Today was the day! I was pretty excited to be going back to something I love to do and to be doing it at a place that has the most amazing clothing and accessories known to man kind lol. I was going to be doing a Pin Up Photo shoot. I start to get nervous as I hadn’t stepped on the scale …. yet and then I did, I stepped on the scale…. 172… my everything deflated. I knew I hadn’t been eating much, I just haven’t had an appetite, and I’ve been freaking out at seeing my family next week at my cousin’s Celebration of Life service.
I know what will happen, friends and family, will all smile, give one another hugs and then whisper. Whisper about how heavy I’ve become. Judgments galore, and snickers too. Doesn’t matter that I’ve been fighting my internal demons, doesn’t matter that I’ve been battling the Voice and hearing constantly how fat I am. I even went to V.V. yesterday to try on jeans and look at getting a new skirt for my cousin’s service, and was disgusted at what I am in size wise. I’m in a 13/14!! That is disgusting! I’m at least a good 30lbs overweight, and I’m frustrated. I’ve returned to taking laxatives, at least I feel like I have control over something. I ate a whole chocolate bar today, which shouldn’t be a surprise really, when I get stressed out, I’ve turned to that! Never would have seen that coming.
I hate my body!! Today at my shoot, all I could see in my prints was fat!! Fat arms, fat hips, fat face and images of my mother! As I’ve gotten older, I look more and more like her. Scary really, because I have always been told I look like her but I didn’t see it then as I do now. I don’t like it. Yet, the owner of the store, the photographer, and various staff, loved how I looked. I said thank you, all the while thinking to myself, you look disgusting and they are paid to tell you that.

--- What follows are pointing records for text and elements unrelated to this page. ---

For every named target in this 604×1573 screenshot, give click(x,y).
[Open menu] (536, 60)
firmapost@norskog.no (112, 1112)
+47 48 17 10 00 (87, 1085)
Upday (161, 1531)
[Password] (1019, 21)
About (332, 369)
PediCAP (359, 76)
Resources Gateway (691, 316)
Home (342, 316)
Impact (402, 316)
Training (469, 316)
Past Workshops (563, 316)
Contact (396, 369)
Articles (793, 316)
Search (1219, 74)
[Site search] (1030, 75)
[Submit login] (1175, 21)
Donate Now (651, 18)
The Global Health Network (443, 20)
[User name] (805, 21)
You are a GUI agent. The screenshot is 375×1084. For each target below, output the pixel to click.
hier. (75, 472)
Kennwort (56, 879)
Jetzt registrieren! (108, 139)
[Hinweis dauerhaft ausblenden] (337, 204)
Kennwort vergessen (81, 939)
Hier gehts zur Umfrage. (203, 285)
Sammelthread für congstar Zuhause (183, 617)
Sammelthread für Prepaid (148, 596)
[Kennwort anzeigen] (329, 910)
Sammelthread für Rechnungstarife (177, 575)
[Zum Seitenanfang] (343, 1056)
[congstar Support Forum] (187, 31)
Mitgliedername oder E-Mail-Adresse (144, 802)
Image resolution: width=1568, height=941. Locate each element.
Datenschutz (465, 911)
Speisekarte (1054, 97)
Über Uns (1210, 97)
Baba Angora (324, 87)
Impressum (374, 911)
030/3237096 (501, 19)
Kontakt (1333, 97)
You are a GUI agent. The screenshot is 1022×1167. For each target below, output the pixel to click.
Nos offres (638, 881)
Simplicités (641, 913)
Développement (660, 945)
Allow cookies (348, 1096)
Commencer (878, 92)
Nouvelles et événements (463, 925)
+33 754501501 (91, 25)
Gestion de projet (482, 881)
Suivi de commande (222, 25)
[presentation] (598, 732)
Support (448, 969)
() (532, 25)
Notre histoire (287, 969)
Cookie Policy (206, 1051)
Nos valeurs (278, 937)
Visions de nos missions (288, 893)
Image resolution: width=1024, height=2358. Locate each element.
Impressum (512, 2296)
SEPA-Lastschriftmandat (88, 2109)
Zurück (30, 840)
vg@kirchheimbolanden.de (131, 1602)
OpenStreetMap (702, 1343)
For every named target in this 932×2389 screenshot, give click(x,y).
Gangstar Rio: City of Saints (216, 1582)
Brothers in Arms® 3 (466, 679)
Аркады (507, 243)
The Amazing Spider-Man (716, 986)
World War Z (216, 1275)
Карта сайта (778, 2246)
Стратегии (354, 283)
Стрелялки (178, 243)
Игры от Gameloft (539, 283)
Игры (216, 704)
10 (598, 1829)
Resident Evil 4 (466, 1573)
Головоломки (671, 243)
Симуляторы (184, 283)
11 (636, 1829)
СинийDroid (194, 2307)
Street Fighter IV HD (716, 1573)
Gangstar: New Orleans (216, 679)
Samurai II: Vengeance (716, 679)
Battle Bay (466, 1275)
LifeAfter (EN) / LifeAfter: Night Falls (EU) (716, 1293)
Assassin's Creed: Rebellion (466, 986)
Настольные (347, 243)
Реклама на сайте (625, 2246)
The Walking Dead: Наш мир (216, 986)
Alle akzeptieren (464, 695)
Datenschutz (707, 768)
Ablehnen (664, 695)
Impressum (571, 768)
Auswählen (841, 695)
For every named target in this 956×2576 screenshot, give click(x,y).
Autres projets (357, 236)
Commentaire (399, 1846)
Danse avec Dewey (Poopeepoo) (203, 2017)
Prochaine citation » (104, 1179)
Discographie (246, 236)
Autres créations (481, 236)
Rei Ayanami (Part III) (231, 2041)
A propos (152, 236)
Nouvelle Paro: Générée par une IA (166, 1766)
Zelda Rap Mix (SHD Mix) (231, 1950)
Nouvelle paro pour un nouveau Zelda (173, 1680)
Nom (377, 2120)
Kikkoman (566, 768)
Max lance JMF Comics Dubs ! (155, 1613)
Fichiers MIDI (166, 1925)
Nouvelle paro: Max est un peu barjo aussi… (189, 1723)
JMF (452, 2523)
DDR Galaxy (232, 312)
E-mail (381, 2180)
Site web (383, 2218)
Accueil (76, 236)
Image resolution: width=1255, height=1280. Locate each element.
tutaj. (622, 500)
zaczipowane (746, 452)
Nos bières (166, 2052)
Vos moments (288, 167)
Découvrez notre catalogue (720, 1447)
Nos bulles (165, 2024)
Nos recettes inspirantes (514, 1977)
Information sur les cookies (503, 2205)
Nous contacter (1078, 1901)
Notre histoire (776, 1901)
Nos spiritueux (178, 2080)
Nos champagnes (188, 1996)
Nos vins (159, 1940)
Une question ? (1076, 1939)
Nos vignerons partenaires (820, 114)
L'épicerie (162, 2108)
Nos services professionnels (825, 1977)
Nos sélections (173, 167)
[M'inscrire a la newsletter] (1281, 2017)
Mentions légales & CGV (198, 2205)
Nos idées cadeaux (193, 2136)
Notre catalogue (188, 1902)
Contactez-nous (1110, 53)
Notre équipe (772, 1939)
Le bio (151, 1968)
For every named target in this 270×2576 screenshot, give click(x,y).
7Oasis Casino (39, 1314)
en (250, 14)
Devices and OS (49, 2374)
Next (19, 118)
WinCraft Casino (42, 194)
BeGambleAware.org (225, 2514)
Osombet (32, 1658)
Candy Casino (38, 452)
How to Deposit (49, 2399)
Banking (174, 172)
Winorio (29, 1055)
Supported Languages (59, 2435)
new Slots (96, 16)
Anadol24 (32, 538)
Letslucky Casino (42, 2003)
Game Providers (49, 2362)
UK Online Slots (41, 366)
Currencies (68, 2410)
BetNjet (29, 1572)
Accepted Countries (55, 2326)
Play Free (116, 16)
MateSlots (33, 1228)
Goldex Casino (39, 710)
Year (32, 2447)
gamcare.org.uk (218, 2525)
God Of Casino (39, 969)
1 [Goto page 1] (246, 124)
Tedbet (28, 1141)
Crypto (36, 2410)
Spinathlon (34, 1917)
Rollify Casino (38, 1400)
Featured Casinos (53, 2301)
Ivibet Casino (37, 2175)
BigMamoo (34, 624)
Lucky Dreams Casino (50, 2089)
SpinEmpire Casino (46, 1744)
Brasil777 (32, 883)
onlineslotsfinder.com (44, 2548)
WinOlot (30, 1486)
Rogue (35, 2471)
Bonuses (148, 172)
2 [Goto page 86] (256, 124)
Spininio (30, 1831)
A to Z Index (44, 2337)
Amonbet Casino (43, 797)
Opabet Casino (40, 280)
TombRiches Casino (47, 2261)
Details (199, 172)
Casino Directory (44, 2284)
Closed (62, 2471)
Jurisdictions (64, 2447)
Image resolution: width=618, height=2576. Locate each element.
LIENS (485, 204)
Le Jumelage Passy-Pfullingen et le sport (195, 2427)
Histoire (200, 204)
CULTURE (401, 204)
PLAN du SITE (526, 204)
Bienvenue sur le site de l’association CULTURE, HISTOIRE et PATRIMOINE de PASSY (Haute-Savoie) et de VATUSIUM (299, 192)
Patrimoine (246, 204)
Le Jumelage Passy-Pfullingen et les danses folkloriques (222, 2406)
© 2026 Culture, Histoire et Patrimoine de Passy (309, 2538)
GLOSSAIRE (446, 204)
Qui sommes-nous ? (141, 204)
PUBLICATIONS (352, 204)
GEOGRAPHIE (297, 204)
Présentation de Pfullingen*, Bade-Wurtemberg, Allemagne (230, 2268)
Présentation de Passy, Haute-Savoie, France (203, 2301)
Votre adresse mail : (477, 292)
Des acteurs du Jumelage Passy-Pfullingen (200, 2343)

Tonight I ate my Lean Cuisine and my garden salad I made, been drinking my water and sit with my obsession. Trying to figure out where how I can slim down. Even though I know some of this can be hormone related, it doesn’t change how I am feeling. Don’t tell me to love myself, how can anyone love me looking like this!
I think about Liposuction and cleanses. I’ve done cleanses before and I’ve done hours and hours of exercising. Somehow I have to get this to move. My internal voice will never beat me down more and more as I fail at becoming perfect in my weight let alone weight loss. Never allowing me to succeed at the one thing that I have reveled in, my body shape.
Now not only am I going to my cousin’s Service, to which I am struggling with. I’ve had people, some strangers, who have known Sean write me private emails, all sharing in their experience of having him in their life. How he touched them, inspired them, understood them. Yet, I reflect and think to myself, Sean and I are so very much alike. We had said this to one another a few years ago on the phone. We had a several hours conversation about our experience with mental illness and how no one in our family talked about it. That it was like it is taboo, to know that anyone was hurting, that one of us in our family needed support. The thought patterns that develop within us, making us who we are, and only increasing the shame we feel inside.
I’ve heard over the years that my self esteem is low, that I need to love myself. Really? That sounds so simple, yet I know so many people who would give anything to even have a taste of what loving ones’ self means. What does that look like? What does that feel like?
If it were only that simple…. maybe there wouldn’t be bottled feelings.